現代社会では幼児から高齢者まで様々な形で人と交わり、社会的な活動に参加する。人の集まる集団の単位は家庭、保育・教育施設、余暇施設、地域社会など多様で必要な情報の交換が行われ、固有の方法で帰属している。幼児期から学童・青年期にかけては、最も教育的な関わりが多く、そこでの活動への参加の主体性・協調性・独自性はその後の社会参加の姿勢の基礎を作ると行っても過言ではない。

しかし、聞こえる子どもが地域で活動をする同じ状況を難聴児が享受するためには、聴取環境についての整備が欠かせない。具体的な方法については他車に記載を譲るが、一般に教室の中での教師・保母の距離や、音声と騒音との比はことばの聞き取りに直接影響を及ぼすと考えられる。そこで着席位置を担任近くに移し、FM補聴器や赤外線補聴器の使用または、板書などの視覚的教材の使用が有効であるといえる。

このように難聴児に必要な聴取環境の整備に関連して、幼児期以降は「どうして聞こえにくいのか」「補聴器はどういうものか」「どうすると聞き易いか」といったテーマで、子どもの所属する集団全体で難聴について話し合い、考えさせることができるので、様々な個性を持つ人々が共に生きることの大切さを基本に伝えていきたい。
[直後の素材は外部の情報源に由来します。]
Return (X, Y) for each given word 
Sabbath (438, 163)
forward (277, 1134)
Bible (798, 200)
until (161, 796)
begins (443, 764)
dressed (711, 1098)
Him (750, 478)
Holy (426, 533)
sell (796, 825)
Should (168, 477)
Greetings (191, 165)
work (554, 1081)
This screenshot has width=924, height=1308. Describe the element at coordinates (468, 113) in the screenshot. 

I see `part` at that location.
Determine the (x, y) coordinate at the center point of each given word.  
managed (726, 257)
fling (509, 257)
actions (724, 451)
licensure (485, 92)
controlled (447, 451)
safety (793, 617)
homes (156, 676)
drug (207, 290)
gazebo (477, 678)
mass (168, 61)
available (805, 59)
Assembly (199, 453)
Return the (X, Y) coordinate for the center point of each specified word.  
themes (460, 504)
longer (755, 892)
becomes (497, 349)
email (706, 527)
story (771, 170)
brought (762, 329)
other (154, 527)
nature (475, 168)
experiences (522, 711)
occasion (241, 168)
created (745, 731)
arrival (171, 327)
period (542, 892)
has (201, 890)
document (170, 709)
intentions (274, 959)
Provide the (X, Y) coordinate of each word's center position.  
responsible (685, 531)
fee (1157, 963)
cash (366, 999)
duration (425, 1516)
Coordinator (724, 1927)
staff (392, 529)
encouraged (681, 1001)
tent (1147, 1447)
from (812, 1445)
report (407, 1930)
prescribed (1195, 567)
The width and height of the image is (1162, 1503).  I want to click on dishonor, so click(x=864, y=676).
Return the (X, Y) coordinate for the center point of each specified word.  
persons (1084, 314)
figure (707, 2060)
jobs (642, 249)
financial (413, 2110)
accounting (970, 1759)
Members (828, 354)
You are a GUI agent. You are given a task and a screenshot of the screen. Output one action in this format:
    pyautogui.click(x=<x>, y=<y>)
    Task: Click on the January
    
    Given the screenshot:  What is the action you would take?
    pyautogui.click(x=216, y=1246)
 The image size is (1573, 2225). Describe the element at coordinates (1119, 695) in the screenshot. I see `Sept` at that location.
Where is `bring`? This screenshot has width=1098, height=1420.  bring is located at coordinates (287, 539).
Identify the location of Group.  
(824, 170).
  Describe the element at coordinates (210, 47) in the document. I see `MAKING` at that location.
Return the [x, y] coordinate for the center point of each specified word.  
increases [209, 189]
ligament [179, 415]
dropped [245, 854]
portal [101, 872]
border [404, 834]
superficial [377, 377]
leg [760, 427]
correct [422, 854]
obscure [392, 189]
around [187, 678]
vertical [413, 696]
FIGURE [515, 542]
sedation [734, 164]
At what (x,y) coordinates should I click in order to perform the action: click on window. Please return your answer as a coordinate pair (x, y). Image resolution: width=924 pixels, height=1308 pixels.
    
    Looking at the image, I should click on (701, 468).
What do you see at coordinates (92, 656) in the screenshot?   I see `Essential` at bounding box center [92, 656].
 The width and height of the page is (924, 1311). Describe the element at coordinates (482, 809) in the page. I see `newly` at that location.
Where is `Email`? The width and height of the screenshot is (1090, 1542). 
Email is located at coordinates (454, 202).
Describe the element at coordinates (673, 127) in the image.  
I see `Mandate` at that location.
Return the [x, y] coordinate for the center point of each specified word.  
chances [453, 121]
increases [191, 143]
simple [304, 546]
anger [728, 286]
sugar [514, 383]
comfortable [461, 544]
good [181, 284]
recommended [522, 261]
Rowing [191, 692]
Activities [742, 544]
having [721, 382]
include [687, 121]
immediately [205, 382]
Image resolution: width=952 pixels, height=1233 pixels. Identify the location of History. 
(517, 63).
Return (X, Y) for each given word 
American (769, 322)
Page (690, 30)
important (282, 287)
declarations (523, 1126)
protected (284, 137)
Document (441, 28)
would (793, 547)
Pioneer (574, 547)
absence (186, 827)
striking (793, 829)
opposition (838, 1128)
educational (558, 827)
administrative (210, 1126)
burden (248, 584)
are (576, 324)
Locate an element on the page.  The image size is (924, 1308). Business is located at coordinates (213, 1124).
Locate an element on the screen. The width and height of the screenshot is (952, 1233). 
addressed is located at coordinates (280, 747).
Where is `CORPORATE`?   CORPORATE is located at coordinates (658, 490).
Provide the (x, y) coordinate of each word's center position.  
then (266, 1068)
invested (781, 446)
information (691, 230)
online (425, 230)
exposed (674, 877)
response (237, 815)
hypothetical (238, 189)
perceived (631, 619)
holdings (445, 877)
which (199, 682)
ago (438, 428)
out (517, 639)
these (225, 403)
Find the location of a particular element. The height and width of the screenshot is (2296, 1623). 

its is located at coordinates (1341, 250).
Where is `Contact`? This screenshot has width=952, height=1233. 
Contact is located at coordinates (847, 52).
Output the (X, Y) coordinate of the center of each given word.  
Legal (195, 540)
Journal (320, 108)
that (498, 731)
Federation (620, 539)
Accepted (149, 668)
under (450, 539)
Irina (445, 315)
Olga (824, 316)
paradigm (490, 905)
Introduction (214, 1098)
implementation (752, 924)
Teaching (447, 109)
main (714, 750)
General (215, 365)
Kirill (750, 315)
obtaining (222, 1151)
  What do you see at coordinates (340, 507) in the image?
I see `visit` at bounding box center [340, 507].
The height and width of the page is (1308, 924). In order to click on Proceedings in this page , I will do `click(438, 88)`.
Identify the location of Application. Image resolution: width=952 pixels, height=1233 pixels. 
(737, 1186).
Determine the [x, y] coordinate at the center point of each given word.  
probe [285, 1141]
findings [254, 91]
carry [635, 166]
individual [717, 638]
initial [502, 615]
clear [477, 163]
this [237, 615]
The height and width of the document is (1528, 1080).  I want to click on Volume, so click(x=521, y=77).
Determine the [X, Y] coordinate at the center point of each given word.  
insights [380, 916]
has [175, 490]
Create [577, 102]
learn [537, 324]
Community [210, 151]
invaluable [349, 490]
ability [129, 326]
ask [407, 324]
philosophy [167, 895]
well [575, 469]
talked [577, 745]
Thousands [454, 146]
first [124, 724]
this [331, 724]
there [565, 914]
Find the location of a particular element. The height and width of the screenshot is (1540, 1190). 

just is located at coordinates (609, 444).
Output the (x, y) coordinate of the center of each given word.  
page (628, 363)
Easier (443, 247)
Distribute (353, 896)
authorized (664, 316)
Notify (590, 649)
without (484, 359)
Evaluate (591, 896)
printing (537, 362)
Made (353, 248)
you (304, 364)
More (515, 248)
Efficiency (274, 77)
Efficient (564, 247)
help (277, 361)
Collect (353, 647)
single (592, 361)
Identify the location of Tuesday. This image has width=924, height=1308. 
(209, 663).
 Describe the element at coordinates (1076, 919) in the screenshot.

学童期中・高学年になると、他者の評価が認識でき、学級集団に適応したいという意思が高まる。また疎外されることを恐れて、他児と異なった立場をあえて望まない場合もある。そこで、学童期以降の聴取環境の整備には難聴児本人が自分自身について、また聴覚障害について積極的に考える力と、合理的に問題を解決する意向を身につけることが必要になる。普通校に通学する難聴児では、校内に同じ障害をもつ友人がいないために、孤立したり、難聴である自分について肯定的な認識(自信)が育ちにくい状況にある。

少年期・青年期の同障の子ども達との交流の場や障害について考える場を用意し、聴取環境については自ら獲得していく力を付けることは、聾学校通学児も同様に、極めて重要な意味をもつ。聴覚障害についての現代科学の到達点など広く知識を求め、聴覚障害の仕組み、場面における対応方法、遠隔通信や代替コミュニケーション方法など積極的な聴覚環境の整備を模索することが期待されるといえる。